The following Federal programs do NOT use the poverty guide-lines in determining eligibility:

Aid to Families with Dependent Children and Temporary Assistance for Needy Families
Supplemental Security Income
Social Services Block Grant
Department of Housing and Urban Development’s means-tested housing assistance programs

The article at the following url is very enlightening.  It shows that the original thinking came out of the Great Depression and was then somewhat revised for the purpose of the Johnson War on Poverty.  http://www.ssa.gov/history/fisheronpoverty.html

The "generally accepted" standards of adequacy for food that Mollie Orshansky used in developing the original “thresholds” were the food plans prepared by the Department of Agriculture.   With family roots in the Ukraine, Oshansky (b. 1915 in the US) was one of six children who were raised in the Bronx.  This family information was sometimes used in an attempt to discredit her standards so the poverty level could be raised.  In fact, a West Wing television series plot aired November 21, 2001, was called “The Indians in the Lobby” and was based on a story by Allison Abner that addressed the issue.

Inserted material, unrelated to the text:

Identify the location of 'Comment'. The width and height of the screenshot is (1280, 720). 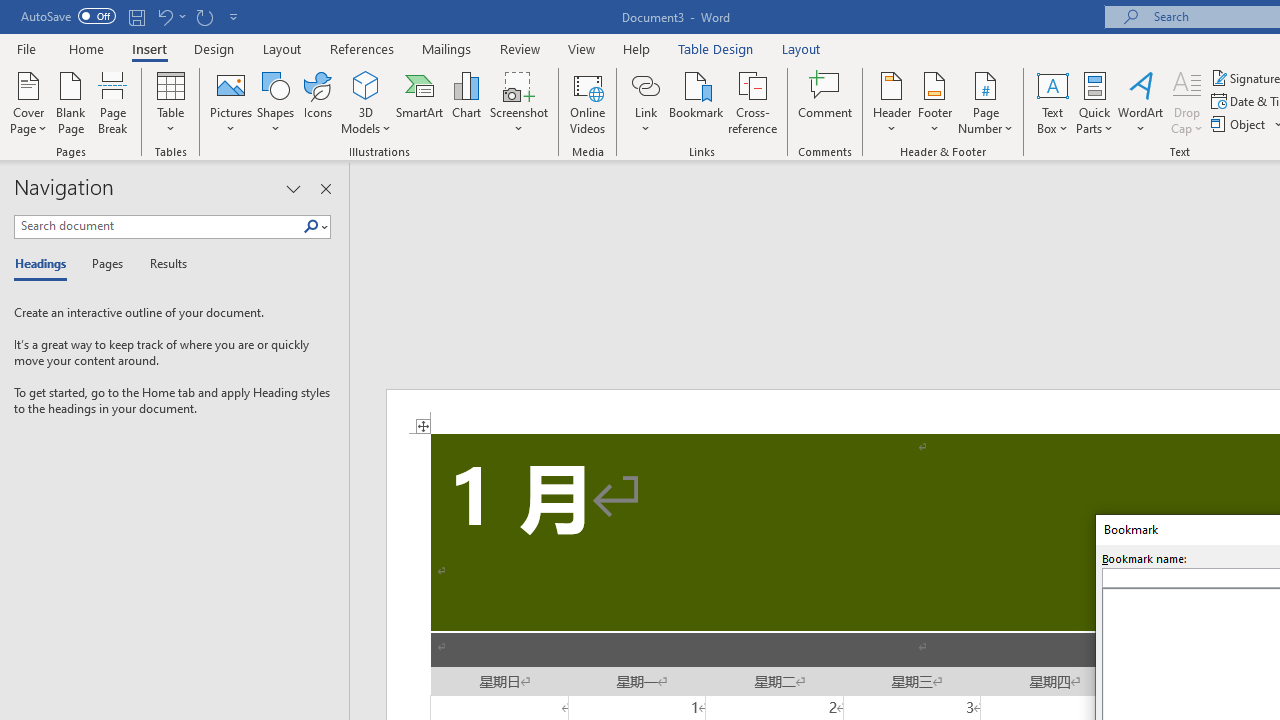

http://www.youtube.com/watch?v=pt0tvWSbirY  is a short clip of Abner in person.  She is now involved in the issue of child sex trafficking.  All these issues are inter-related.


So many aspects of contemporary society demand a global re-thinking.  There is a movement away from statistics and politically-controlled issues towards practicalities.  Recently I saw a list -- which would not be universal, but an excellent beginning -- of questions for someone trying to determine poverty levels:  

1.  Do you have a warm winter coat?
2.  Do you ever have to miss a meal or go to bed hungry?
3.  Must you choose between medicines and food?
4.  Can you easily get to a store for your necessities?
5.  Do you always have clean underwear?
6.  Is your sleeping arrangement comfortable and safe enough for eight hours of sleep?
7.  Are your shoes comfortable?
8.  Do you eat the school-provided foods?
9.  Are you ever too cold/too hot?
10.   Can you afford public transportation?

I would add things like:

Do you have a library card?
Do you own any books of your own?
Can you afford a pet?
Can you afford to go out for sports?  Or attend games?

This list is mostly for school children.  A list for older people might include things like whether there is enough money to join the local morning circle of coffee-drinkers or enough money for proper hair care.  

What people really need in order to have an endurable life is not always definable from one group to another.  For some, being gregarious is basic; for others, solitude is far more important.  Some wish to be around children, others want to be away from noise and mess.  The costs will differ.  Now, of course, we’re looking at a technological divide, which is a HUGE leap in the necessary assets, though libraries with computers and personal smart phones are taking up some slack, even in the Third World which is partly internal to the USA. 

I figure that if all else fails, I’ll get to Mexico somehow, look for a village with clean water, and never wear shoes again.  But what about the cats?